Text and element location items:
#####
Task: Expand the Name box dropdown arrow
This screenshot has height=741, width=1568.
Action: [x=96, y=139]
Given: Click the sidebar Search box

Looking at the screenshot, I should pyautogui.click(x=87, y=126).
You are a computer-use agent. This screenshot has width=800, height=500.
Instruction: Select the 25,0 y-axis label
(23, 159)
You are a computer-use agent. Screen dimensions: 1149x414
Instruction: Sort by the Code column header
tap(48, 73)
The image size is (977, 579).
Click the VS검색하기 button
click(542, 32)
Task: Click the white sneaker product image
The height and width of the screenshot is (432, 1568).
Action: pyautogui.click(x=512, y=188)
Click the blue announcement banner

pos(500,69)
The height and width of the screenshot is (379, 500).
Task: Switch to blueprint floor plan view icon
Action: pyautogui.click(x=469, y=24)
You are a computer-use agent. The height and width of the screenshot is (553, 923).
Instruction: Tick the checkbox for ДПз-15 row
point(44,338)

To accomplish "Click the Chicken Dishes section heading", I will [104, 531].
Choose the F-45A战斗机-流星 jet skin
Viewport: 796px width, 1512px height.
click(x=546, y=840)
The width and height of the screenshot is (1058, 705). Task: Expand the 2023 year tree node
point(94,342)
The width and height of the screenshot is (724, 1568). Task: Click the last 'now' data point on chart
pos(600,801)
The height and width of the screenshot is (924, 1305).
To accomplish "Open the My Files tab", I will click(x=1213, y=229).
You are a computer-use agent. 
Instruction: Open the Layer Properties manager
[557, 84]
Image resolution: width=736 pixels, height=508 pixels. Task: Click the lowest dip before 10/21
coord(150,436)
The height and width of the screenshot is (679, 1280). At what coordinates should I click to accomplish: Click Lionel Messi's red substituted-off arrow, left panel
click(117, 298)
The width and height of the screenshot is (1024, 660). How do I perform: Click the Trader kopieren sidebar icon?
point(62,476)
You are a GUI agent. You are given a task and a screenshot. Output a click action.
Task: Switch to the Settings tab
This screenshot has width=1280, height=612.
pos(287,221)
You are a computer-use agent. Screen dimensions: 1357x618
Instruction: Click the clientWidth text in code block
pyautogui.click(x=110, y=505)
#####
Reproduce all of the items above, changing every instance of "computer-use agent" to "desktop automation agent" and leaving the remaining text unaltered.

* [Exercise answer]
Task: Expand the Name box dropdown arrow
This screenshot has height=741, width=1568.
Action: [x=96, y=139]
Given: Click the sidebar Search box

Looking at the screenshot, I should pyautogui.click(x=87, y=126).
You are a desktop automation agent. This screenshot has width=800, height=500.
Instruction: Select the 25,0 y-axis label
(23, 159)
You are a desktop automation agent. Screen dimensions: 1149x414
Instruction: Sort by the Code column header
tap(48, 73)
The image size is (977, 579).
Click the VS검색하기 button
click(542, 32)
Task: Click the white sneaker product image
The height and width of the screenshot is (432, 1568).
Action: pyautogui.click(x=512, y=188)
Click the blue announcement banner

pos(500,69)
The height and width of the screenshot is (379, 500).
Task: Switch to blueprint floor plan view icon
Action: pyautogui.click(x=469, y=24)
You are a desktop automation agent. The height and width of the screenshot is (553, 923).
Instruction: Tick the checkbox for ДПз-15 row
point(44,338)

To accomplish "Click the Chicken Dishes section heading", I will [104, 531].
Choose the F-45A战斗机-流星 jet skin
Viewport: 796px width, 1512px height.
click(x=546, y=840)
The width and height of the screenshot is (1058, 705). Task: Expand the 2023 year tree node
point(94,342)
The width and height of the screenshot is (724, 1568). Task: Click the last 'now' data point on chart
pos(600,801)
The height and width of the screenshot is (924, 1305).
To accomplish "Open the My Files tab", I will click(x=1213, y=229).
You are a desktop automation agent. 
Instruction: Open the Layer Properties manager
[557, 84]
Image resolution: width=736 pixels, height=508 pixels. Task: Click the lowest dip before 10/21
coord(150,436)
The height and width of the screenshot is (679, 1280). At what coordinates should I click to accomplish: Click Lionel Messi's red substituted-off arrow, left panel
click(117, 298)
The width and height of the screenshot is (1024, 660). How do I perform: Click the Trader kopieren sidebar icon?
point(62,476)
You are a GUI agent. You are given a task and a screenshot. Output a click action.
Task: Switch to the Settings tab
This screenshot has width=1280, height=612.
pos(287,221)
You are a desktop automation agent. Screen dimensions: 1357x618
Instruction: Click the clientWidth text in code block
pyautogui.click(x=110, y=505)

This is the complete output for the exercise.